- [Work to be completed] Ignoring every picture, return the lines of the listing below word for word, from the line that holds "You are a GUI" through the line that holds "Screen dimensions: 735x679".

++++ Supplied entries ++++

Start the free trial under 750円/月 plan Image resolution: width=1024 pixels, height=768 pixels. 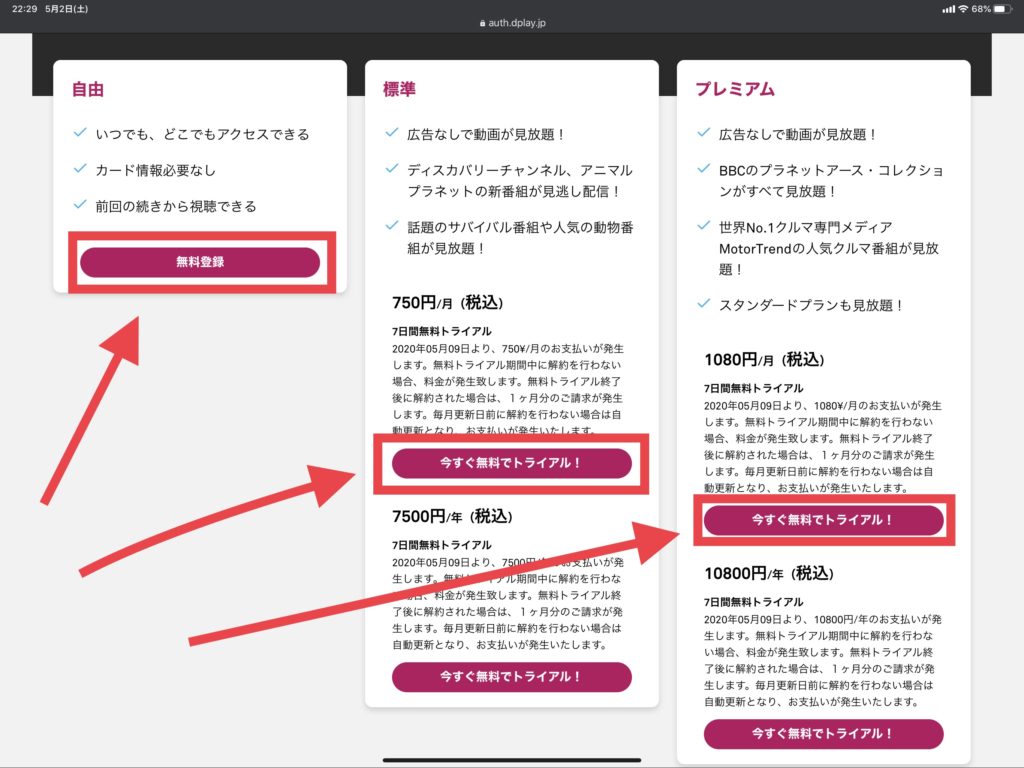pyautogui.click(x=511, y=463)
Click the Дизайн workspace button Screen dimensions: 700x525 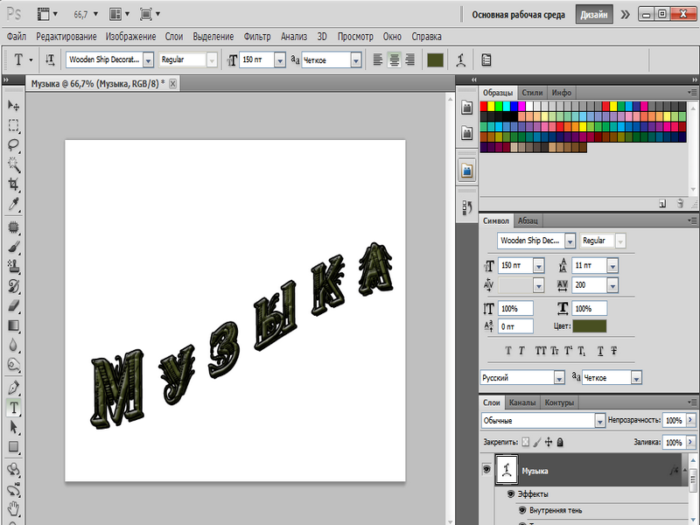tap(594, 15)
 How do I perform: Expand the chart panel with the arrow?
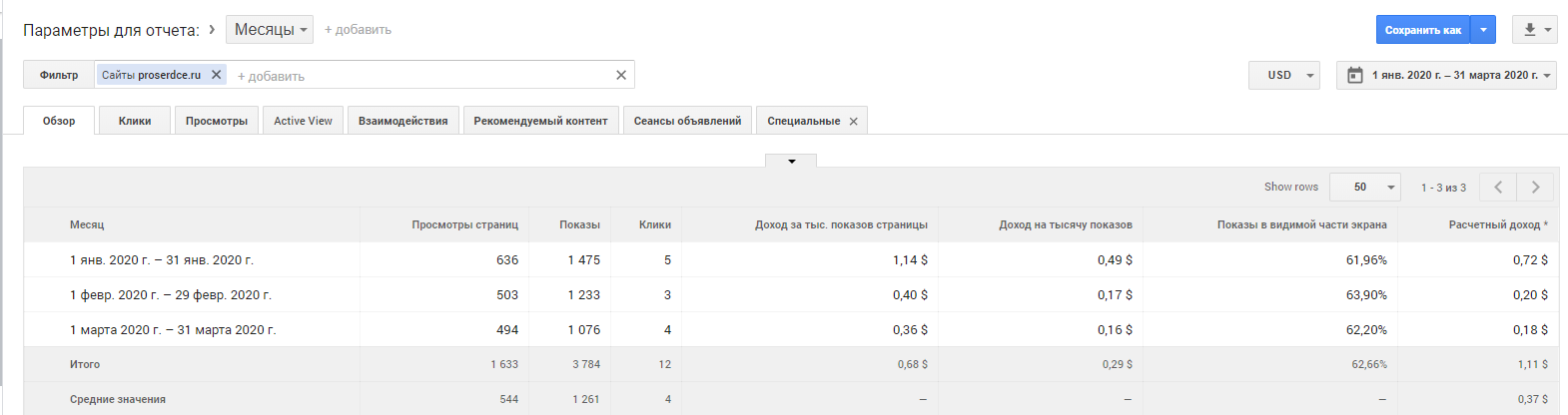coord(791,161)
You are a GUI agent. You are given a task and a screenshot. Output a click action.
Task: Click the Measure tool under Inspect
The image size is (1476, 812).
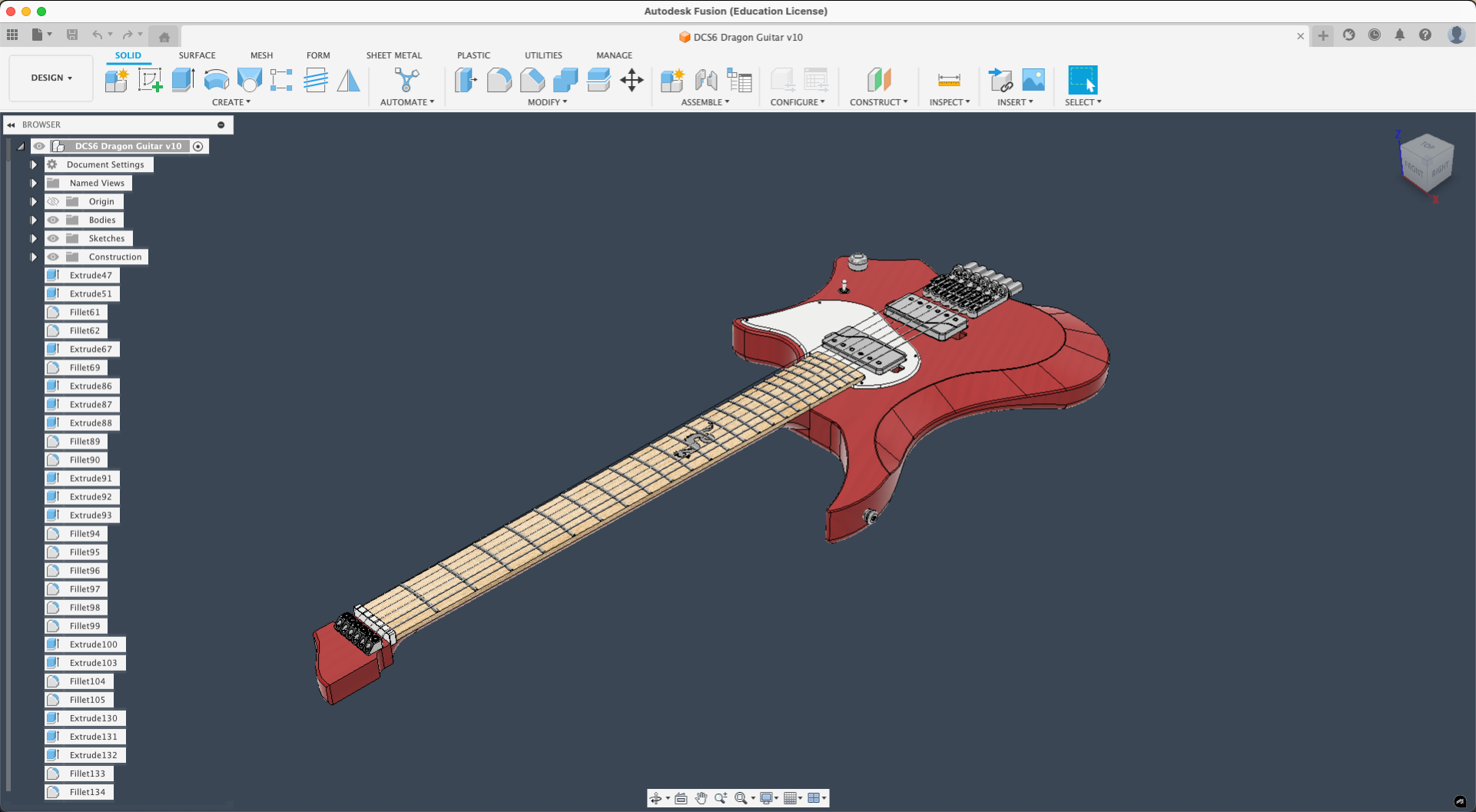point(949,80)
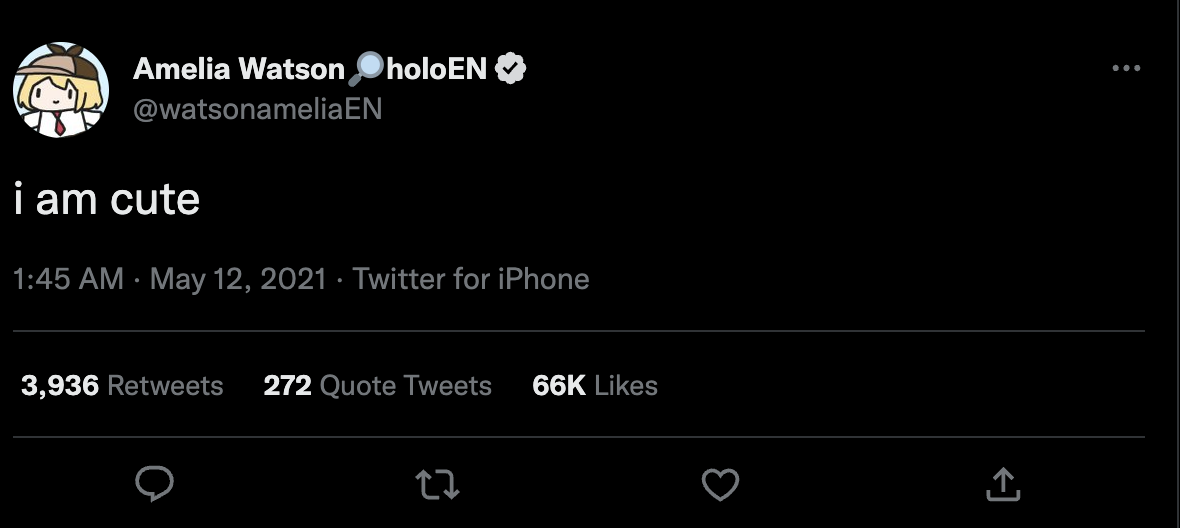
Task: View the Quote Tweets list label
Action: click(406, 386)
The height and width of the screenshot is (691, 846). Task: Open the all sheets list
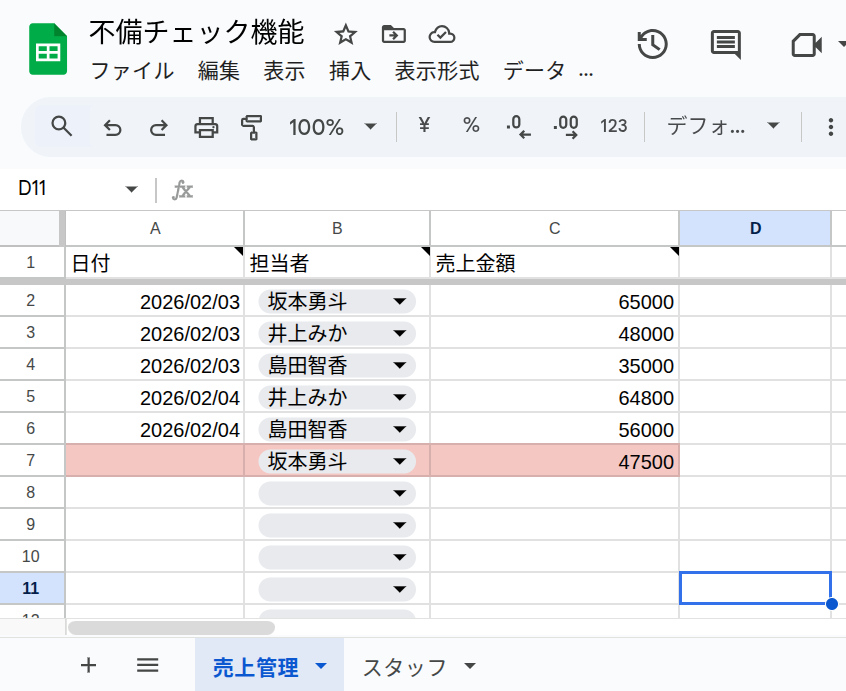146,665
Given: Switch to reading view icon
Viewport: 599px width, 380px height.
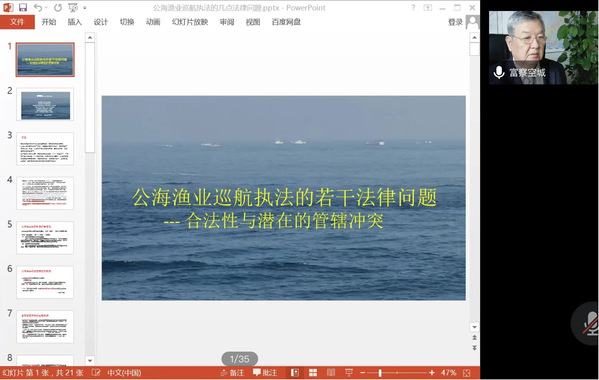Looking at the screenshot, I should [331, 372].
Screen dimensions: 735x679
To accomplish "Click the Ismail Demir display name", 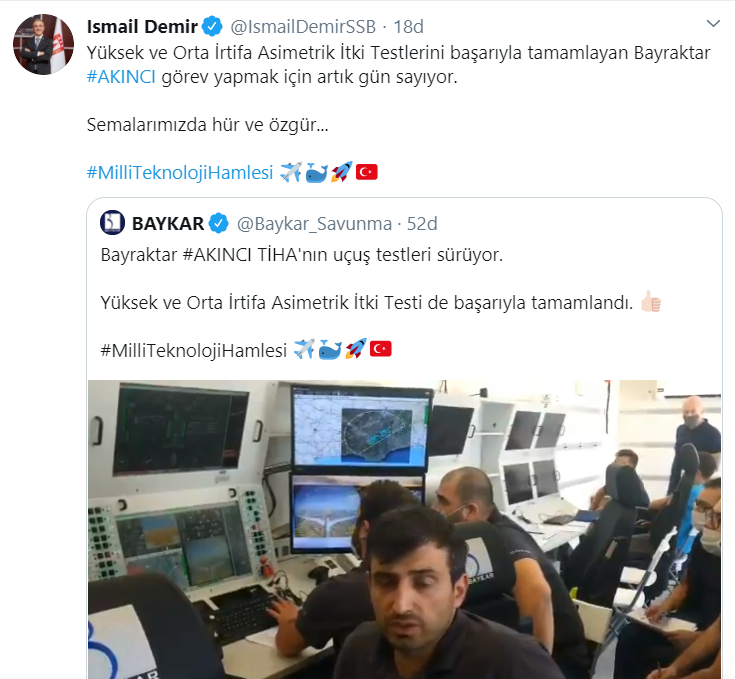I will click(142, 27).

++++

- [Worked solution]
You are a GUI agent. You are given a task and a screenshot. Output a click action.
Task: Click the Measure tool under Inspect
The image size is (1476, 812).
point(949,80)
Task: View the Quote Tweets list label
Action: click(406, 386)
The height and width of the screenshot is (691, 846). Task: Open the all sheets list
146,665
Given: Switch to reading view icon
Viewport: 599px width, 380px height.
Looking at the screenshot, I should [331, 372].
Screen dimensions: 735x679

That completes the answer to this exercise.